Ti lascerò andare e mi lascerai andare.
Fino a quando ci ritroveremo.
Perché so che ci ritroveremo, là, dove gli spiriti e le idee si ricongiungono, in quel luogo dove non c’è separazione, non c’è lontananza, non c’è abbandono, non c’è dolore.
E le stelle continuamente brillano.

(8 voti, media: 4.63 su 5)
Anna, è molto bella e straziante, perchè il dolore é forte, perché le amicizie vere sono cosa rara e preziosa, perché la scomparsa é stata prematura, perché alla morte non siamo mai preparate, sopratutto quando é improvvisa. Se posso…, lasciala andare, su questa terra Lei, non ha più niente da fare, e tu, si, e molto.
Vi ritroverete là, dove c’é il tempo per ricordare, per rivivere insieme le giornate gioiose. Comunque, penso che tu sia consapevole di aver posseduto la ricchezza dell’amicizia vera, e di conservarne il ricordo, fallo con serenità.
Sandra
“….Fino a quando ci ritroveremo..” é una frase che dico e penso spesso, mi hai fatto male e bene, non ho deciso ancora quale delle due sensazioni ho apprezzato di piú. Ti ho sentita vicina. Tilly
Bellissima, mi è piaciuta sopratutto l’espressione “Io ti ho sempre considerata l’altra metà della mezza mela che sono.
Che sono rimasta.”
e anche il pezzo in cui scrivi che i pensieri degli uomini si conservano fino alla notte dei tempi.
Bellissimo il finale. Una tristezza che si fa sentire manon devasta.

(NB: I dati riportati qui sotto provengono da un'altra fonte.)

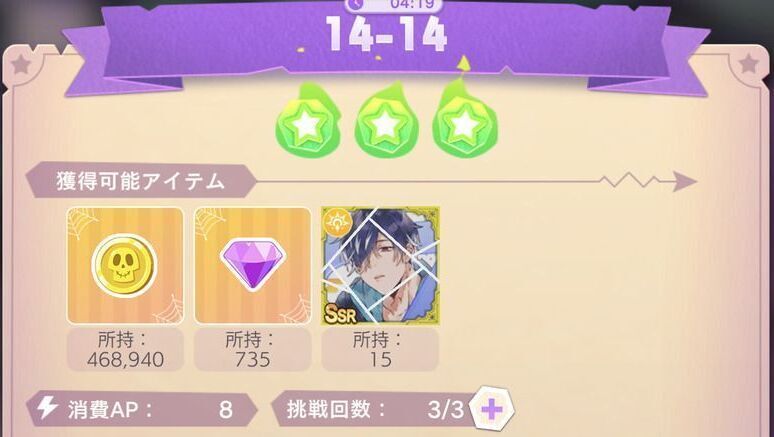774x437 pixels.
Task: Add challenge attempts with the plus button
Action: click(492, 409)
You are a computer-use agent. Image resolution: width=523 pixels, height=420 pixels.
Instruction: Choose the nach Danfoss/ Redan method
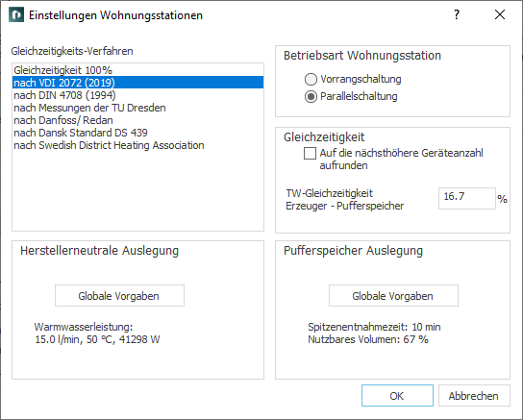(137, 120)
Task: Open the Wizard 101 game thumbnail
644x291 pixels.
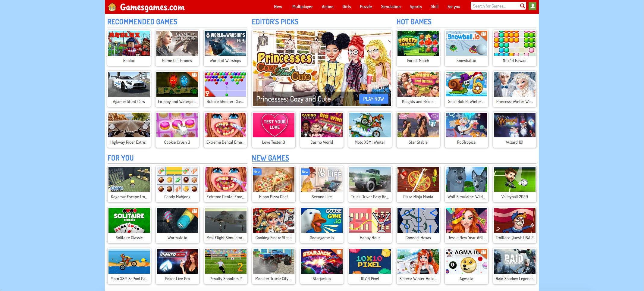Action: (x=514, y=125)

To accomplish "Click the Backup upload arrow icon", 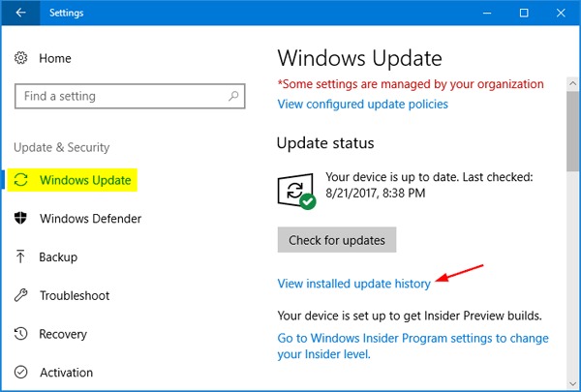I will tap(21, 257).
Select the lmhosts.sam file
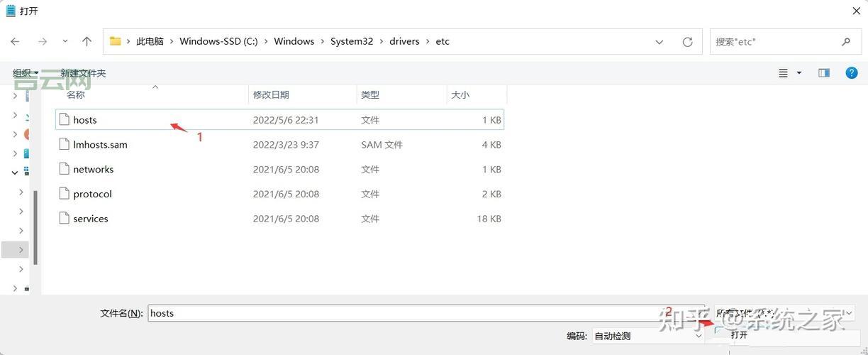 pyautogui.click(x=100, y=145)
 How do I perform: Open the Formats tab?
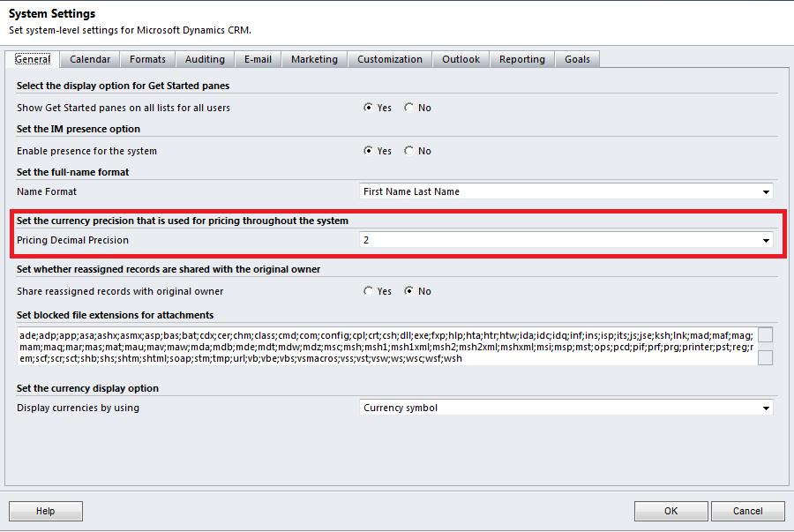(x=146, y=59)
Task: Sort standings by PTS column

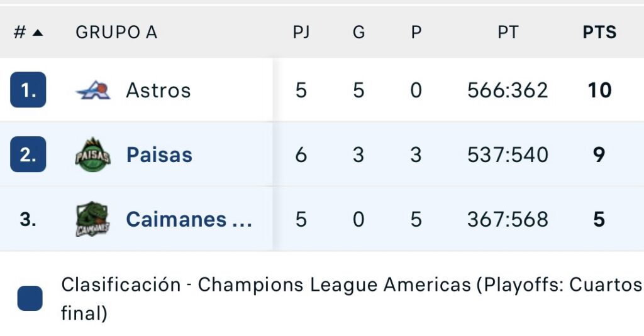Action: click(599, 33)
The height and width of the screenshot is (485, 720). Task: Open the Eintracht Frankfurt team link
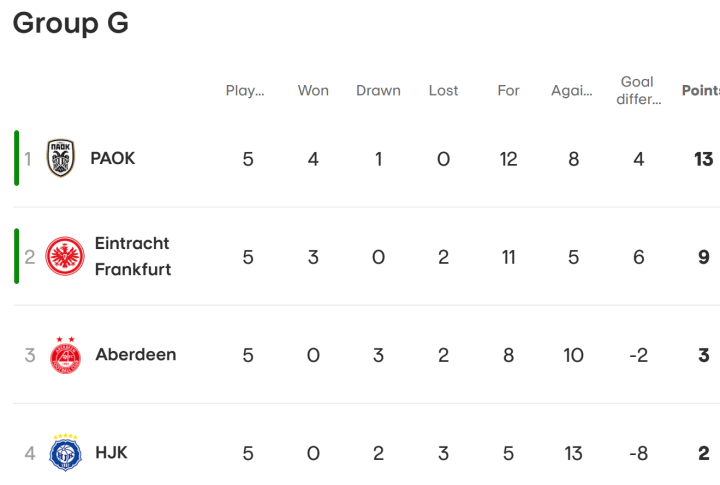(132, 257)

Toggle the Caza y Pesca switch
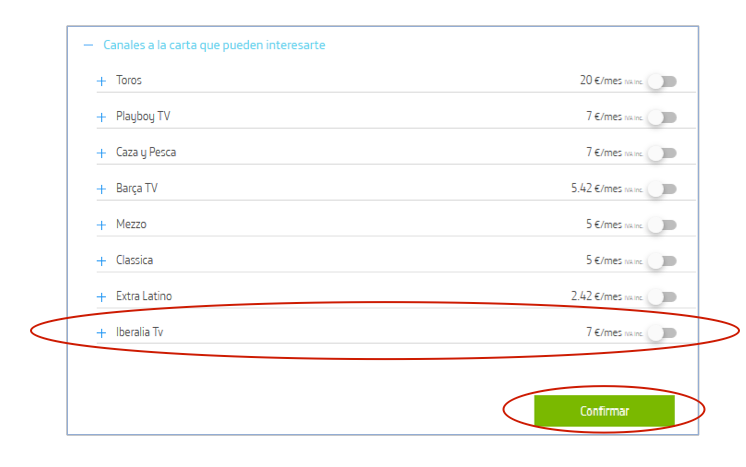coord(661,153)
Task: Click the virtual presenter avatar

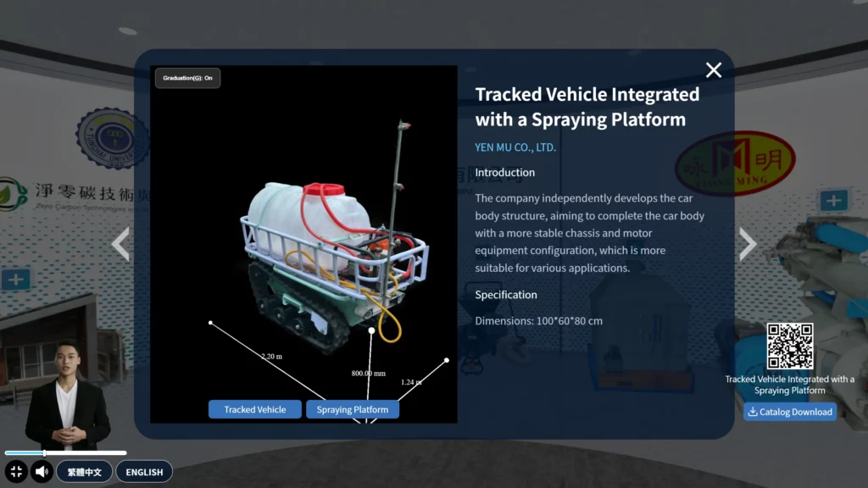Action: tap(66, 398)
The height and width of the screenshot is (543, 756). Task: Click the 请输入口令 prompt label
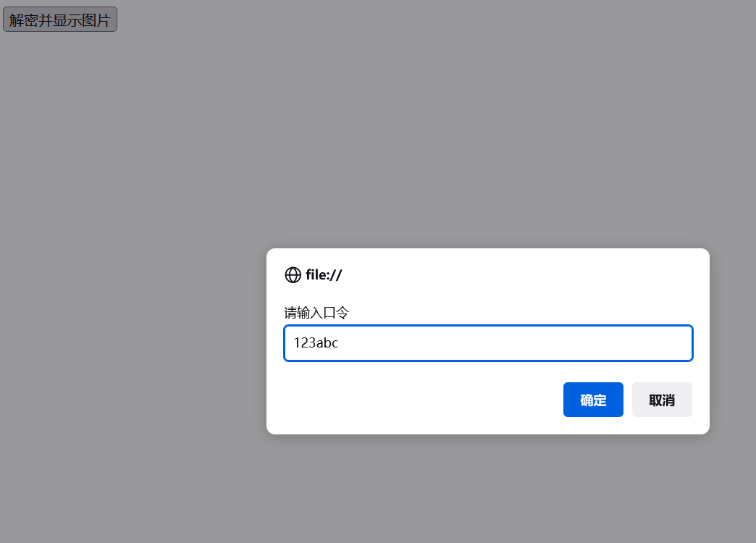point(316,313)
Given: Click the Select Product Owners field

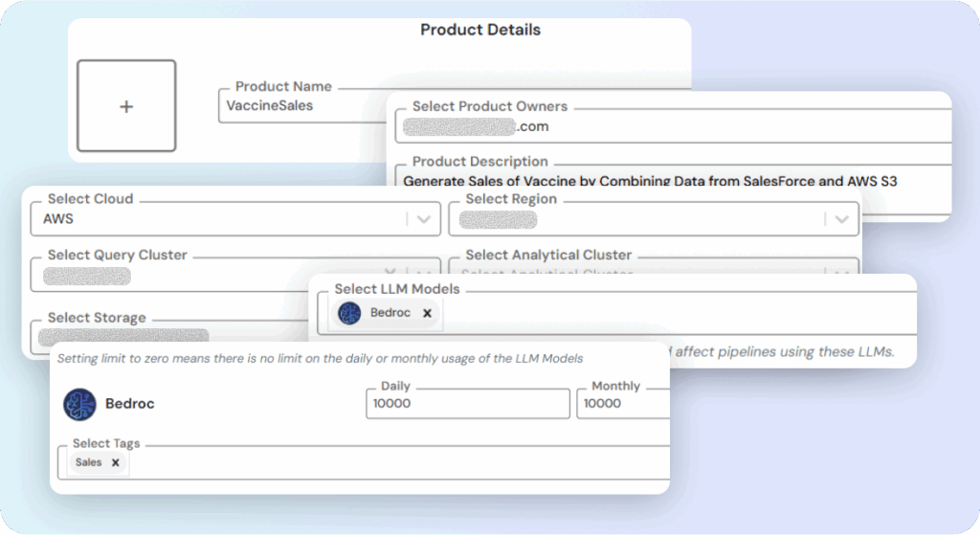Looking at the screenshot, I should coord(673,126).
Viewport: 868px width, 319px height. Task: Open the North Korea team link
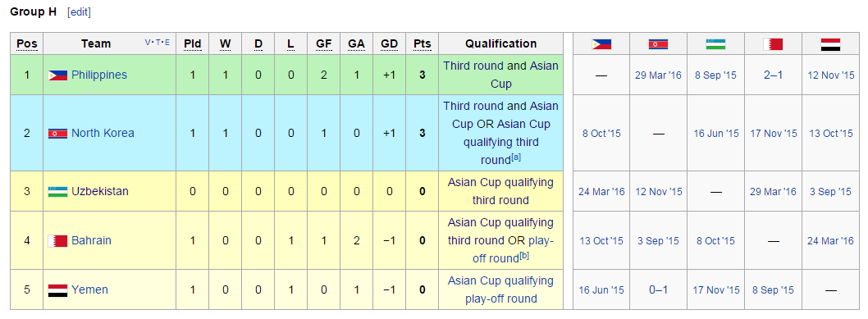click(103, 133)
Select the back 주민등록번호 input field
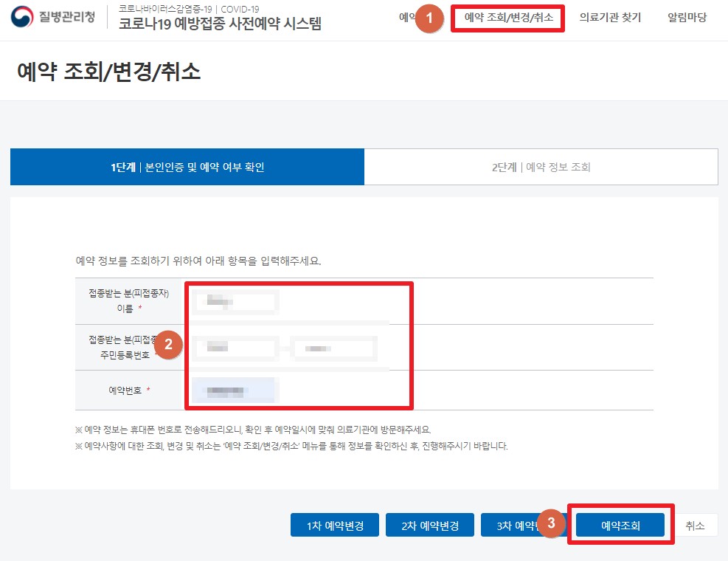Screen dimensions: 728x561 (x=336, y=347)
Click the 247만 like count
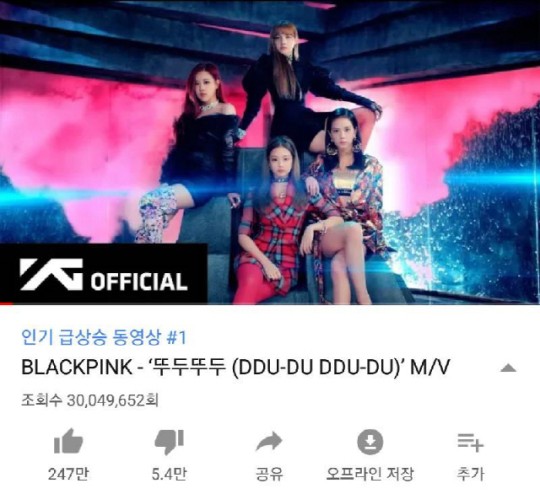This screenshot has width=540, height=494. [x=68, y=474]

Mi piace.
Bella quanto triste, per il mio modo di essere non mi separerei mai di una qualsiasi cosa che mi tiene legata ad una persona amata.
Bellissima…. Grazia
grazie a tutte.
anna
Ciao… sono Rosario… ho 17 anni e a settembre mi è venuto a mancare quello che era e rimarrà il mio migliore amico… malato dalla nascita di fibrosi cistica… mi ha fatto senso leggere questo testo… perchè anche se noi eravamo maschi ci hai rispecchiato alla grande… soprattutto nella parte del fratello… e delle sue avventure… identica alla mia storia… ciao da rosario di agrigento
caro Rosario,
sei giovanissimo e mi spiace per te che abbia tu già dovuto sperimentare un dolore così grande.
ti capisco e ti tingrazio per avermi capita.
in realtà si rimane così, a metà, da un momento all’altro, quando scopriamo che tutto quello che c’era prima non c’è più.
rimane il vuoto, il conforto che chi ti è vicino e cerca di darti, ma la ferita profonda resta aperta, perchè nessuno può prendere il posto di un altro.
c’è poi il tempo che fa da medicina, che allegerisce il pensiero, che apre orizzonti nuovi e che porta ad altri incontri.
in questo aspetto sta la bellezza della vita: poter racchiudere nel proprio cuore l’affetto che c’è stato, grande e irripetibile, scoprendo di essere capaci di continuare a vivere.
ci saranno nuovi affetti, nuove amicizie, altre persone che continueranno a percorrere con te quella strada che è la vita, aiutandoti a condividere il fardello che da viaggiatore
sai di dover percorrere.
non sara uguale, ma scoprirai che si può fare.
un abbraccio.
ciao
anna
Complimenti Anna, sei una grande artista.